What is required | Convert the part of the records below that opens with the line containing "Screen dimensions: 1316x907" and closes with the line containing "pyautogui.click(x=1106, y=883)" into a Markdown table with the columns Row and Line, omitting blank lines. Leave the pictures out of the table.

— Begin Working data —

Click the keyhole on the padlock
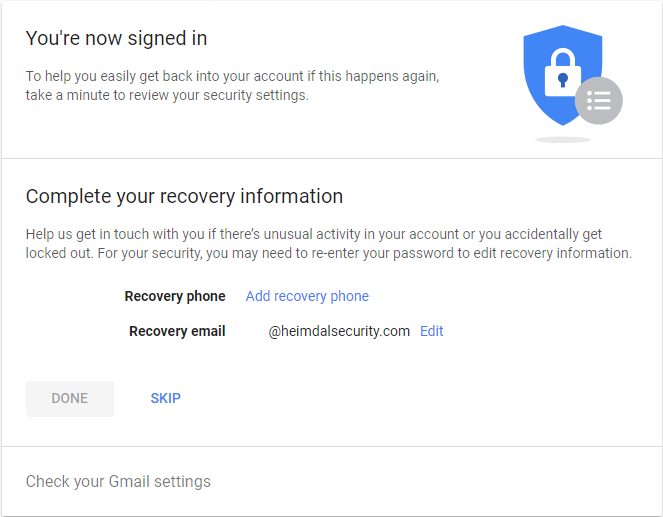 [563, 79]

— End Working data —
— Begin Working data —

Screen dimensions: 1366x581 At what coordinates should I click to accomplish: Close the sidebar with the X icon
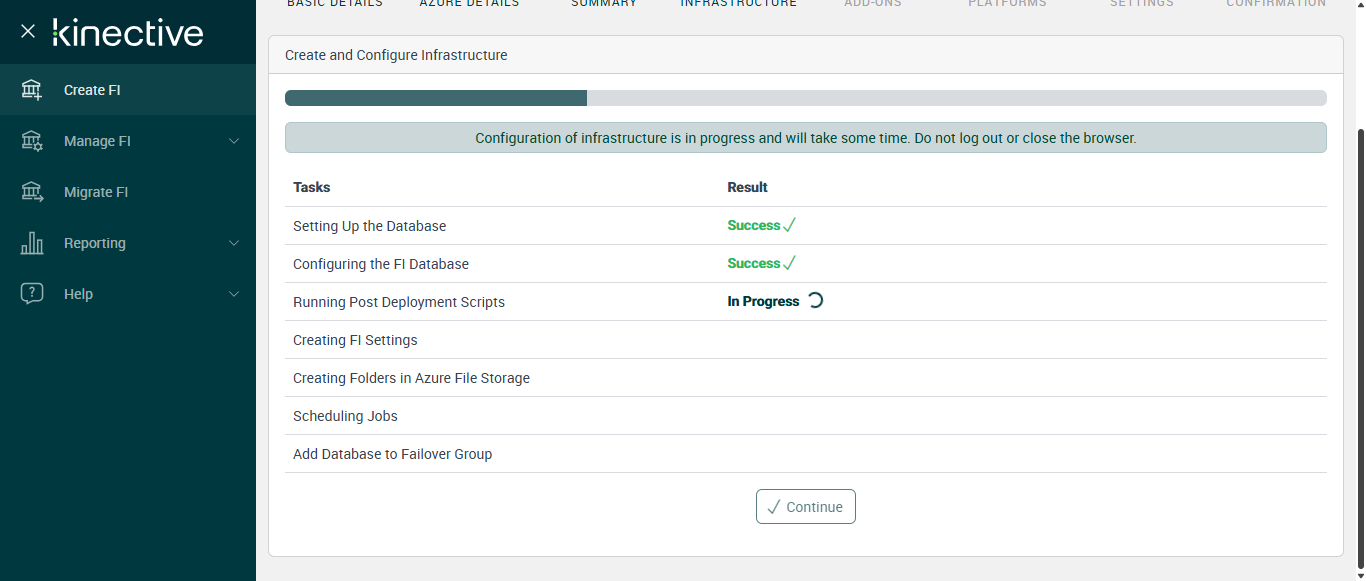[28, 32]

— End Working data —
— Begin Working data —

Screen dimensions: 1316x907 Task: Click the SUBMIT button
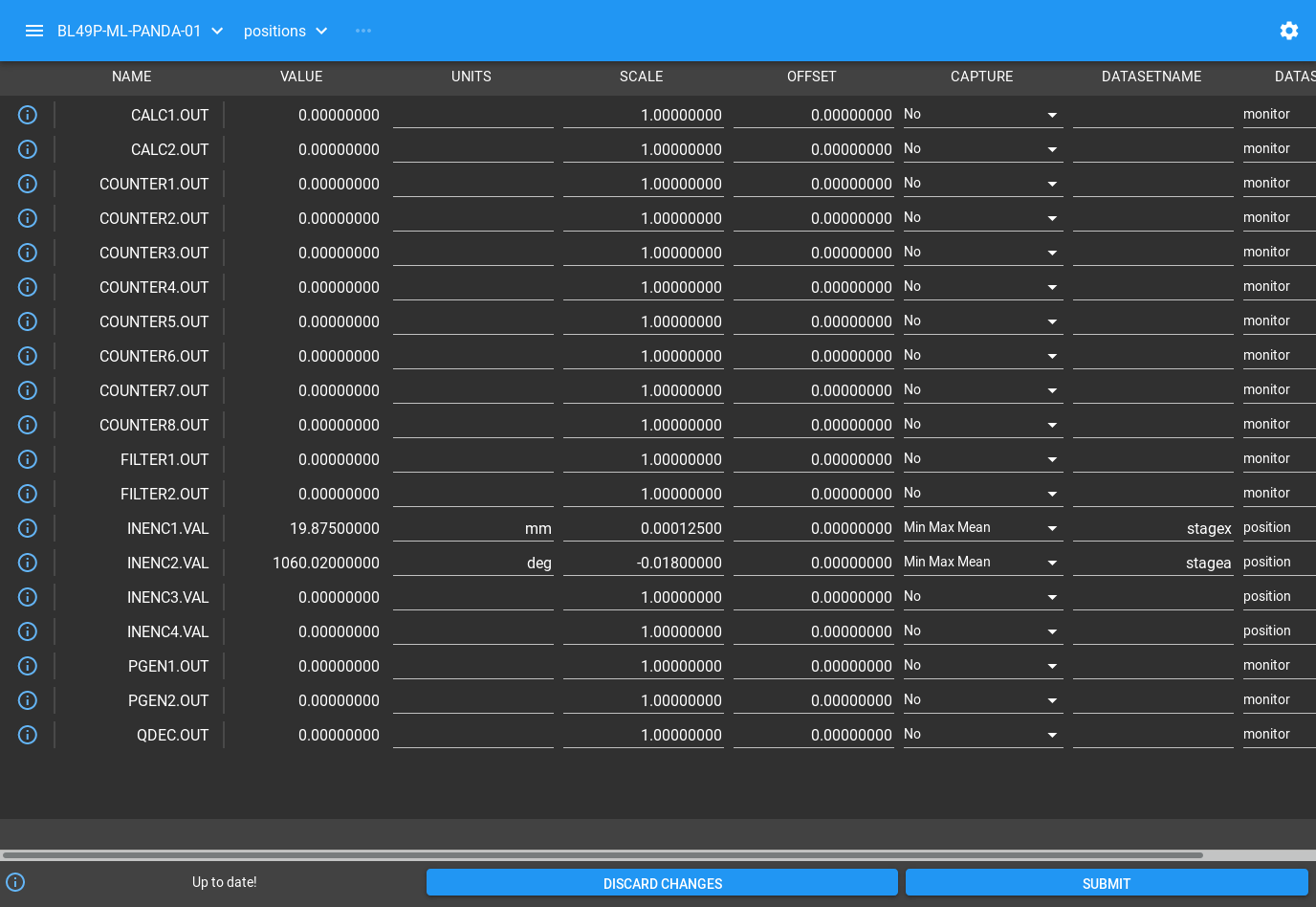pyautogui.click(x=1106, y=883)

— End Working data —

Solution to this exercise |
| Row | Line |
|---|---|
| 1 | Screen dimensions: 1316x907 Task: Click the SUBMIT button |
| 2 | pyautogui.click(x=1106, y=883) |